Relative tradeoffs: depends on pharmacological perturbations rather than direct manipulation of the proposed mechanism; the abstract does not specify imaging modality details beyond time-resolved images.

Source:

The abstract does not name a direct alternative dynamic assay. It complements static spatial mapping by single-molecule fluorescence and mechanistic modeling by Monte Carlo simulation.

Compared with single-molecule FRET

The abstract does not name a direct alternative dynamic assay. It complements static spatial mapping by single-molecule fluorescence and mechanistic modeling by Monte Carlo simulation.

Shared frame: source-stated alternative in extracted literature

Strengths here: captures time-resolved nucleoid responses on 0-3 min and 20-30 min timescales; supports mechanistic interpretation of perturbation responses.

Relative tradeoffs: depends on pharmacological perturbations rather than direct manipulation of the proposed mechanism; the abstract does not specify imaging modality details beyond time-resolved images.

Source:

The abstract does not name a direct alternative dynamic assay. It complements static spatial mapping by single-molecule fluorescence and mechanistic modeling by Monte Carlo simulation.

Compared with spatial atlases

The abstract does not name a direct alternative dynamic assay.

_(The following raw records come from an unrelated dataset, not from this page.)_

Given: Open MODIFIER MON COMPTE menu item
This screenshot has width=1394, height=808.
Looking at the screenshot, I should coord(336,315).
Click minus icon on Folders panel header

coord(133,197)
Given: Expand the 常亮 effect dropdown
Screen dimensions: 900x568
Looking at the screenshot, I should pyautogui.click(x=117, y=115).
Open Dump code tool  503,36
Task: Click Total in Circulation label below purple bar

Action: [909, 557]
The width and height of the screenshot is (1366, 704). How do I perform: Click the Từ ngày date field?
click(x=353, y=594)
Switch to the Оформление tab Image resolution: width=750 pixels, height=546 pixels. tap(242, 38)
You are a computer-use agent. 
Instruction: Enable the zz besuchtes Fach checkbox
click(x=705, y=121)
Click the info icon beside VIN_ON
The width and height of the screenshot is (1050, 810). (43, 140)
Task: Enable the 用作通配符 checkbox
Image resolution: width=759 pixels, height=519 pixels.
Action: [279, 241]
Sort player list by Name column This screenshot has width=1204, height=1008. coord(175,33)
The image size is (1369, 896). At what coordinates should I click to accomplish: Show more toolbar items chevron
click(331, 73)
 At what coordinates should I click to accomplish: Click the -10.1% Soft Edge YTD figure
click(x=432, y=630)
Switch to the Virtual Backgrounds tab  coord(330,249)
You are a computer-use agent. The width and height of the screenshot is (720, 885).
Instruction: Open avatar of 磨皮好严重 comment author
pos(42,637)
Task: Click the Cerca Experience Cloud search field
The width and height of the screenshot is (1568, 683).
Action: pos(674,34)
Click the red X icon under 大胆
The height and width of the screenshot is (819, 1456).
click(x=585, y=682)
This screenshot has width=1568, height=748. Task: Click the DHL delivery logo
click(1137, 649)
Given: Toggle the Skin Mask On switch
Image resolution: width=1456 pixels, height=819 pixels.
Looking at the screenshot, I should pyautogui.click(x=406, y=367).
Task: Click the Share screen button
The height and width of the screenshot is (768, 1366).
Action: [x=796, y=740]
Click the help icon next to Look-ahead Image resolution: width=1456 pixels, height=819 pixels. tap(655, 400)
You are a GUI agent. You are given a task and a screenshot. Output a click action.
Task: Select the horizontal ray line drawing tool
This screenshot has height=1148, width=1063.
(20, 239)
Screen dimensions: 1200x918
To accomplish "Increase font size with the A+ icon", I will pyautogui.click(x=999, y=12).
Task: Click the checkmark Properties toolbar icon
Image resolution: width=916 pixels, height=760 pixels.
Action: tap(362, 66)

It complements static spatial mapping by single-molecule fluorescence and mechanistic modeling by Monte Carlo simulation.

Shared frame: source-stated alternative in extracted literature

Strengths here: captures time-resolved nucleoid responses on 0-3 min and 20-30 min timescales; supports mechanistic interpretation of perturbation responses.

Relative tradeoffs: depends on pharmacological perturbations rather than direct manipulation of the proposed mechanism; the abstract does not specify imaging modality details beyond time-resolved images.

Source:

The abstract does not name a direct alternative dynamic assay. It complements static spatial mapping by single-molecule fluorescence and mechanistic modeling by Monte Carlo simulation.

Ranked Citations

  1. 1.
    StructuralSource 1Frontiers in Microbiology2015Claim 1Claim 2Claim 3

    Seeded from load plan for claim cl4. Extracted from this source document.